Conservation efforts, mainly those by such agencies as the National Trust and English Heritage (the latter having responsibility for all buildings listed as being worthy of preservation due to features of historical interest), are responsible for the rise of Conservative values in this country. Or perhaps the two go hand in hand, and if we attack the historic buildings in a community we can weaken local conservatism.

Conservatism tends to look to the past as the answer to all our problems, that things were better in the good old days when a smaller proportion of the people could vote, child mortality rates were higher and any of them that did survive were given jobs so as to not waste people's time with educating them. The buildings that are conserved are tied into the past.

Take Bodiam Castle. The carefully taken photo at the top of the page makes it look all right, go down about a third of the way and you see a picture from the inside, revealing it's mostly a shell, the insides destroyed during the Civil War. The surrounding countryside is beautiful, but why is this shell maintained?

Richborough Roman Fort is a listed site because it was the first fort built when the Romans invaded Britain twenty million years ago, but again there's practically nothing there.

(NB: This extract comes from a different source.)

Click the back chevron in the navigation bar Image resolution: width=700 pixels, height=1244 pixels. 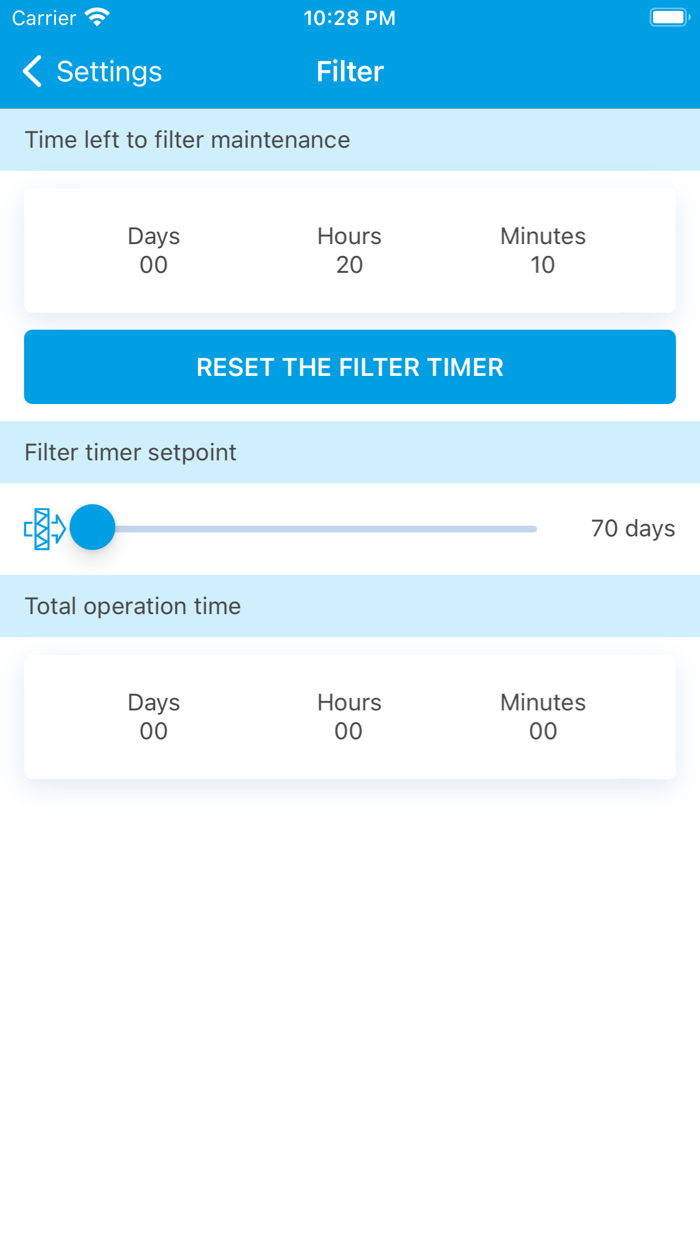(31, 71)
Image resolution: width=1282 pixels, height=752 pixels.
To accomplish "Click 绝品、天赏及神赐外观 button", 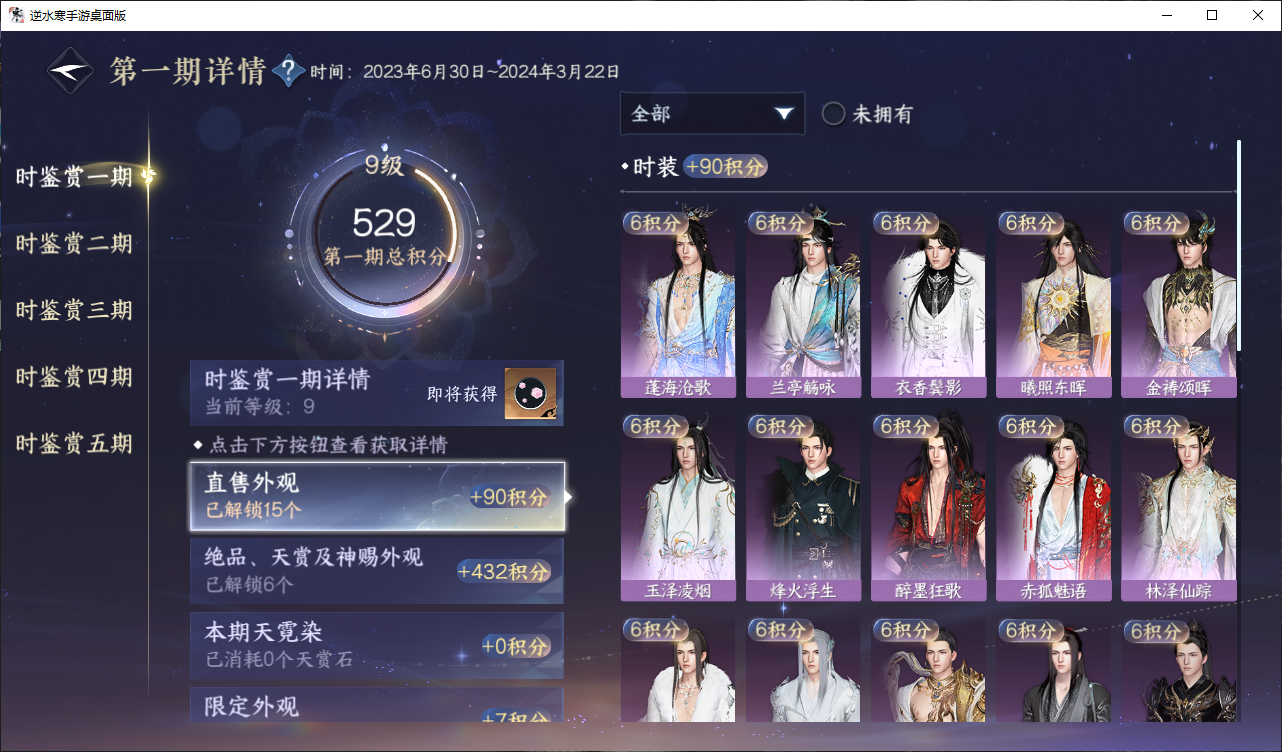I will [x=377, y=571].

I can't help but wonder if the sheer number of such sites has an effect on the mental state of people. I don't think this is a worldwide phenomenon, the United States has proportionally very little history, though historical buildings that they do have (such as the Alamo in Texas) do seem to attract people of a certain type.

Does the presence of old buildings encourage a certain rigidity of thought and belief that manifests as Conservatism? Is there really a value to tactile touchstones of our past? Would getting rid of them encourage the general population of Britain to stop looking back at their imperial past and start looking toward and being invested in creating a brighter future?
 
 
Irony of Ironies
21:08 / 08.05.04
Without knowledge of history, you're condemned to repeat its mistakes. While you might argue that having history constantly all around you can lead to encouraging a belief that there was "a golden era" - essentially a Conservative idea - that's only true if your own age isn't creating its own heritage.
I certainly don't think that's true, at least in terms of architecture - look at Canary Wharf or the Swiss Re building, which to my mind are as magnificent in scale and imagination as anything ever built in Britain.
 
 
Tryphena Absent
21:16 / 08.05.04
I disagree entirely with your theory. I think that old buildings remind us all that we're going to die, I think the main ideological problem in the USA is that people don't remember that they're going to die (willingness to join the army despite danger, levels of obesity, gun wielding).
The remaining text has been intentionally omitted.